Once of the ways liberals try to set in stone their agenda is through the courts. Abortion anyone? There is nothing in the Constitution about birth control, abortion, etc, but between Griswold v. Connecticut and Roe v. Wade, they established a federal mandate for abortion where none exist and forbade the people of this country, though their elected representatives from having significant input. Whereas it was a decision to be made by the state legislatures it was now a directive from the courts.
Now liberals have a selective view of the what is in the Constitution, such as the 2nd Amendment is a "collective right" for the states (even though it says "right of the people"). And one thing they seem to not like is the fact Congress can set the appellate jurisdiction of the federal court system.
Ted Cruz Threatens To Take Away The Supreme Court’s Power To Decide Marriage Equality Cases
BY IAN MILLHISER
In the likely event that the Supreme Court brings marriage equality to all 50 states this summer, Sen. Ted Cruz (R-TX) wants to strip the entire federal judiciary of its power to hear cases brought by same-sex couples seeking the right to marry, according to the Dallas Morning News.
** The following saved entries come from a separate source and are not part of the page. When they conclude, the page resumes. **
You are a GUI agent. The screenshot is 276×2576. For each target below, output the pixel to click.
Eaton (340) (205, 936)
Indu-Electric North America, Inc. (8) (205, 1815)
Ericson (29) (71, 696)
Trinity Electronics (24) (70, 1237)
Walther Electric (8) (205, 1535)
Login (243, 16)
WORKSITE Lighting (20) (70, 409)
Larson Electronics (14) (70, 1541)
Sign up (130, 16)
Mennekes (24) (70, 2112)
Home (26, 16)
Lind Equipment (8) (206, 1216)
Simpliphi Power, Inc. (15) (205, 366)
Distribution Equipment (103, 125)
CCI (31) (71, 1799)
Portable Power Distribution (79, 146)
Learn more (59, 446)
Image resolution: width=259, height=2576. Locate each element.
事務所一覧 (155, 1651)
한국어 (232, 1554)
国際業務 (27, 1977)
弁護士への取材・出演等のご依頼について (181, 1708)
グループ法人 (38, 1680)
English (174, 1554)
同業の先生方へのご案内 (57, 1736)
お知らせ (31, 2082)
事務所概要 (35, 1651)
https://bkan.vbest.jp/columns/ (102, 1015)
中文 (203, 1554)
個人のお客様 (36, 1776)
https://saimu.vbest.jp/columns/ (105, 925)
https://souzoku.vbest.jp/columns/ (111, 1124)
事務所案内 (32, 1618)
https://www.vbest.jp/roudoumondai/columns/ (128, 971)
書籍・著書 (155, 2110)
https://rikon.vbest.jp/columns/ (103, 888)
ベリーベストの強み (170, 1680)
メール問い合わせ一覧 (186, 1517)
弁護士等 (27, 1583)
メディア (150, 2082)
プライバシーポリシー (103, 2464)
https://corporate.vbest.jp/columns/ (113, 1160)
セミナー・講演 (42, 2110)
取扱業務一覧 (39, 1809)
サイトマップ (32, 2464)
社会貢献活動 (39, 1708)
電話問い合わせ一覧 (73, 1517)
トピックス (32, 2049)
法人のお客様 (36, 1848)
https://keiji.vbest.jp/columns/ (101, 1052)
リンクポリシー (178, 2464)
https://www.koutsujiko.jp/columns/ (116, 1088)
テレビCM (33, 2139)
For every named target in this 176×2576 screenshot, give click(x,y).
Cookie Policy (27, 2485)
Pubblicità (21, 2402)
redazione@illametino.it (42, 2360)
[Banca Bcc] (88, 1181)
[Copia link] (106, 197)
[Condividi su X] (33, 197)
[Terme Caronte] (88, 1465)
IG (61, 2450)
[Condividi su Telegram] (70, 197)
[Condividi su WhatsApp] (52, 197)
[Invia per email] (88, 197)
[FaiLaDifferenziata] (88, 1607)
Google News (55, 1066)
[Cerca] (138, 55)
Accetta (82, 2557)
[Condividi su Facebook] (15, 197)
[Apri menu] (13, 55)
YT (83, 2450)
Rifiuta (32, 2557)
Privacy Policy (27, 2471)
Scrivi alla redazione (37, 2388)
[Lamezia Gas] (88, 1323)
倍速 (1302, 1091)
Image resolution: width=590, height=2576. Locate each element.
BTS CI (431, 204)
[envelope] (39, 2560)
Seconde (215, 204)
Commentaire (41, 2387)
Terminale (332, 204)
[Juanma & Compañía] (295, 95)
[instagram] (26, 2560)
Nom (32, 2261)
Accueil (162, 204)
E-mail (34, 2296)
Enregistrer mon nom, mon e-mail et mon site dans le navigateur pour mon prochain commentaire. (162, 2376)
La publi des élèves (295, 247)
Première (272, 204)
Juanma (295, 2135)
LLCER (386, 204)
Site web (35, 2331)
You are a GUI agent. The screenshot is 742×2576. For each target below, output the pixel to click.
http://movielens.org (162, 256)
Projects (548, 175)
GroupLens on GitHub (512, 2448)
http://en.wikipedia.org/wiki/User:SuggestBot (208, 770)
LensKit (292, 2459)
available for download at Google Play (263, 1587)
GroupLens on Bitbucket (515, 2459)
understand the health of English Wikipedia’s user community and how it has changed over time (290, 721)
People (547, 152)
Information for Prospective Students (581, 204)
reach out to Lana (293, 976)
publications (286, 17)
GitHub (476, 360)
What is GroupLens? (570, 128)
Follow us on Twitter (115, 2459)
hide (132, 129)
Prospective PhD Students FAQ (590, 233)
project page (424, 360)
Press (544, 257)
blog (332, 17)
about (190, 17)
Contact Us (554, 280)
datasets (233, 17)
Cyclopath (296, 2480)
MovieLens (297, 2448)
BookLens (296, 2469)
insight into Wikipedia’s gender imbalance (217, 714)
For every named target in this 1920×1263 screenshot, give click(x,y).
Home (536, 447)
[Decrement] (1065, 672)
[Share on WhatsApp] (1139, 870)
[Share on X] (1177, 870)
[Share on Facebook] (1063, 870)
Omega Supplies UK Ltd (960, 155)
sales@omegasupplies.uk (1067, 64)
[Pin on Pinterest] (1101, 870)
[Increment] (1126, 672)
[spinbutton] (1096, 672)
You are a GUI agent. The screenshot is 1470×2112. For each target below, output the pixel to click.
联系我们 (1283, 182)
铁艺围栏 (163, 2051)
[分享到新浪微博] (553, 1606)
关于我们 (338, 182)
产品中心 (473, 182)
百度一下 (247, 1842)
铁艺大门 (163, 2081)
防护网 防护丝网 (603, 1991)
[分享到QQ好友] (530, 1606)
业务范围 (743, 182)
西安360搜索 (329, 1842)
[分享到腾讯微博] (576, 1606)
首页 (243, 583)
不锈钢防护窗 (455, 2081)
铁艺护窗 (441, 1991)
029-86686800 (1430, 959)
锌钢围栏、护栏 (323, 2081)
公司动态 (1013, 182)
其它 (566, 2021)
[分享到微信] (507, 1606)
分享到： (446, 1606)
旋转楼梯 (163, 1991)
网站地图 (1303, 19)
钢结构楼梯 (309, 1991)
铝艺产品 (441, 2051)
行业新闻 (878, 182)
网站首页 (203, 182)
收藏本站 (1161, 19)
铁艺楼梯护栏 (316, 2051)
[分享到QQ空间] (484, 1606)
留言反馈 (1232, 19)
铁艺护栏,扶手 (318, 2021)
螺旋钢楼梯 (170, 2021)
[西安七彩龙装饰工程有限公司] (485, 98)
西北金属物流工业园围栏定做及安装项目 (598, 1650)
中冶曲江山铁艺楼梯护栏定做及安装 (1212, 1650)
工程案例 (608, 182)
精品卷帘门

Cruz’s remarks came during a speech in Sioux City, Iowa, where the tea party senator also praised the original, more discrimination-friendly version of Indiana’s new “religious liberty” law, and claimed that a cabal of liberals and big business endorsed a “radical gay marriage agenda” which says that “any person of faith is subject to persecution if they dare” disagree with marriage equality.
Jurisdiction stripping is a controversial idea that has occasionally been proposed by social conservatives seeking to neuter court decisions that they disapprove of. In 1981, for example, lawmakers introduced a total of 22 bills seeking to remove the Supreme Court’s power to hear cases involving “prayer in the schools, abortion, school busing, a males-only draft and state court rulings.” Reacting to Sen. Jesse Helms’s (R-NC) proposal to eliminate the Court’s authority to hear school prayer cases, Sen. Barry Goldwater (R-AZ) claimed that the bill was akin to “outlawing the Supreme Court.”
Yet, while successful court-stripping proposals are extraordinarily rare, and legal scholars disagree on whether stripping the Supreme Court of its full authority to hear an issue is even constitutional, there is a plausible legal argument supporting such proposals. The Constitution provides that “[t]he judicial power of the United States, shall be vested in one Supreme Court, and in such inferior courts as the Congress may from time to time ordain and establish.” Thus, because lower federal courts are creations of Congress, federal lawmakers have the power to define the scope of these courts’ power, and a bill stripping lower federal courts of their authority to decide a question would most likely be constitutional.
Attacks on the Supreme Court’s jurisdiction are more controversial, but they also have a plausible basis in the Constitution’s text. According to Article III of the Constitution, in most cases, “the Supreme Court shall have appellate jurisdiction, both as to law and fact, with such exceptions, and under such regulations as the Congress shall make.” Proponents of jurisdiction-stripping claim that this power to make “exceptions” to the justices’ jurisdiction includes the power to eliminate their power to decide certain questions.
Congress actually did engage in jurisdiction stripping on at least one occasion, and the Supreme Court upheld its decision to do so. During Reconstruction, a military commander jailed a newspaper publisher accused of publishing “incendiary and libellous” articles. Though the publisher sought an order from the Supreme Court requiring his release, Congress stripped the justices of jurisdiction to hear the matter in March of 1868. That December, a unanimous Court held in Ex parte McCardle held that this jurisdiction stripping bill bound the Court....
So Mr. Millhiser wants to say here is the Congress should not use it's power (in "marriage equity" cases) to control the courts. But I wonder if he would have the same issue if a Democratic Congress would push through a measure to stop appeals of against Obamacare or the blatantly unconstitutional "executive amnesty"?
One of the great issues since the Progressive Era started in the early 1900s is the ceding, by Congress (and to a lesser extent the President) their their legislating powers to the bureaucracy and the courts. Agencies such as the EPA, OSHA and FCC issues regulations with the force and penalty of law and the people have no input. Conveniently gives the members of the congress an excuse that they are not at fault for the EPA shutting down coal fired plants based on fiction such as "global climate change" (I think that's the current term for it) and gives them time to concentrate on the important things. Such as hearings on if baseball players shot themselves in the ass with steroids.
The process of reestablishing the republic will be hard and long, but one of the first steps will be to exert Congressional control over the courts and the bureaucracy. The EPA, OSHA, etc should not be able to issue regulations without the approval of a majority of the congress. And the courts needs to "...defer to the legislature where the Constitution is silent.", in the wise words of Robert Bork. And maybe the members of that body will spend more time actually attending to the people's business, as opposed to be content to a government on autopilot.